#### WHAT IS BEING ASKED:
Copy every entry. Do not alter a single word.

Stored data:
################

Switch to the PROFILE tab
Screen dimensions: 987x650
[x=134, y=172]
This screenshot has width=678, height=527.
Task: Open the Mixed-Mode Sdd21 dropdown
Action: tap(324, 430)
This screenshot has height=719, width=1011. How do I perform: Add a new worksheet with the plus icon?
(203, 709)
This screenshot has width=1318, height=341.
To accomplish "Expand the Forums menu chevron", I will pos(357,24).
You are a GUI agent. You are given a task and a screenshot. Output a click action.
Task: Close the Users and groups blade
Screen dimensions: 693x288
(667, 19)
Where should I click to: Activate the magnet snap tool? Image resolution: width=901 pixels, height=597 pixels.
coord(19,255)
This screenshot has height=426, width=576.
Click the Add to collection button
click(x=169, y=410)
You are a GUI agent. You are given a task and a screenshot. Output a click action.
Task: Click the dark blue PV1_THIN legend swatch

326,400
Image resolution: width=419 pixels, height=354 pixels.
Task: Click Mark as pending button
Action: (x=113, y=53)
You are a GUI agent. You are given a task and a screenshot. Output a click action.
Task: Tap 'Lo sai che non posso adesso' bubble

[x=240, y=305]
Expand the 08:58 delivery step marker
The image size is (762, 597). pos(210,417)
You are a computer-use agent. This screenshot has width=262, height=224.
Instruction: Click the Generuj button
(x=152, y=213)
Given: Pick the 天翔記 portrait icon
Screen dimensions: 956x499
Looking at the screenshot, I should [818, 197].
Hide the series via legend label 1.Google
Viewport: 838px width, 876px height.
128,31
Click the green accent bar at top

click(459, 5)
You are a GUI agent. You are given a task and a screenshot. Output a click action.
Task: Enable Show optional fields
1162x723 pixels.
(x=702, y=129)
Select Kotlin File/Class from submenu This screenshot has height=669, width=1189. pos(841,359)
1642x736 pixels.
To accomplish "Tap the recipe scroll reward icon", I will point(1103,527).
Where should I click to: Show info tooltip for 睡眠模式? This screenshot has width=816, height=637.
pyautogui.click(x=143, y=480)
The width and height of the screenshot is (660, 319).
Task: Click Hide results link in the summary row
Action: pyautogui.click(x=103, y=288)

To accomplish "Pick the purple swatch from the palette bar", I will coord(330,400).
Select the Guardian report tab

################

#### FINISHED EXERCISE:
Switch to the PROFILE tab
Screen dimensions: 987x650
[x=134, y=172]
This screenshot has width=678, height=527.
Task: Open the Mixed-Mode Sdd21 dropdown
Action: tap(324, 430)
This screenshot has height=719, width=1011. How do I perform: Add a new worksheet with the plus icon?
(203, 709)
This screenshot has width=1318, height=341.
To accomplish "Expand the Forums menu chevron", I will pos(357,24).
You are a GUI agent. You are given a task and a screenshot. Output a click action.
Task: Close the Users and groups blade
Screen dimensions: 693x288
(667, 19)
Where should I click to: Activate the magnet snap tool? Image resolution: width=901 pixels, height=597 pixels.
coord(19,255)
This screenshot has height=426, width=576.
Click the Add to collection button
click(x=169, y=410)
You are a GUI agent. You are given a task and a screenshot. Output a click action.
Task: Click the dark blue PV1_THIN legend swatch

326,400
Image resolution: width=419 pixels, height=354 pixels.
Task: Click Mark as pending button
Action: (x=113, y=53)
You are a GUI agent. You are given a task and a screenshot. Output a click action.
Task: Tap 'Lo sai che non posso adesso' bubble

[x=240, y=305]
Expand the 08:58 delivery step marker
The image size is (762, 597). pos(210,417)
You are a computer-use agent. This screenshot has width=262, height=224.
Instruction: Click the Generuj button
(x=152, y=213)
Given: Pick the 天翔記 portrait icon
Screen dimensions: 956x499
Looking at the screenshot, I should [818, 197].
Hide the series via legend label 1.Google
Viewport: 838px width, 876px height.
128,31
Click the green accent bar at top

click(459, 5)
You are a GUI agent. You are given a task and a screenshot. Output a click action.
Task: Enable Show optional fields
1162x723 pixels.
(x=702, y=129)
Select Kotlin File/Class from submenu This screenshot has height=669, width=1189. pos(841,359)
1642x736 pixels.
To accomplish "Tap the recipe scroll reward icon", I will point(1103,527).
Where should I click to: Show info tooltip for 睡眠模式? This screenshot has width=816, height=637.
pyautogui.click(x=143, y=480)
The width and height of the screenshot is (660, 319).
Task: Click Hide results link in the summary row
Action: pyautogui.click(x=103, y=288)

To accomplish "Pick the purple swatch from the palette bar", I will coord(330,400).
Select the Guardian report tab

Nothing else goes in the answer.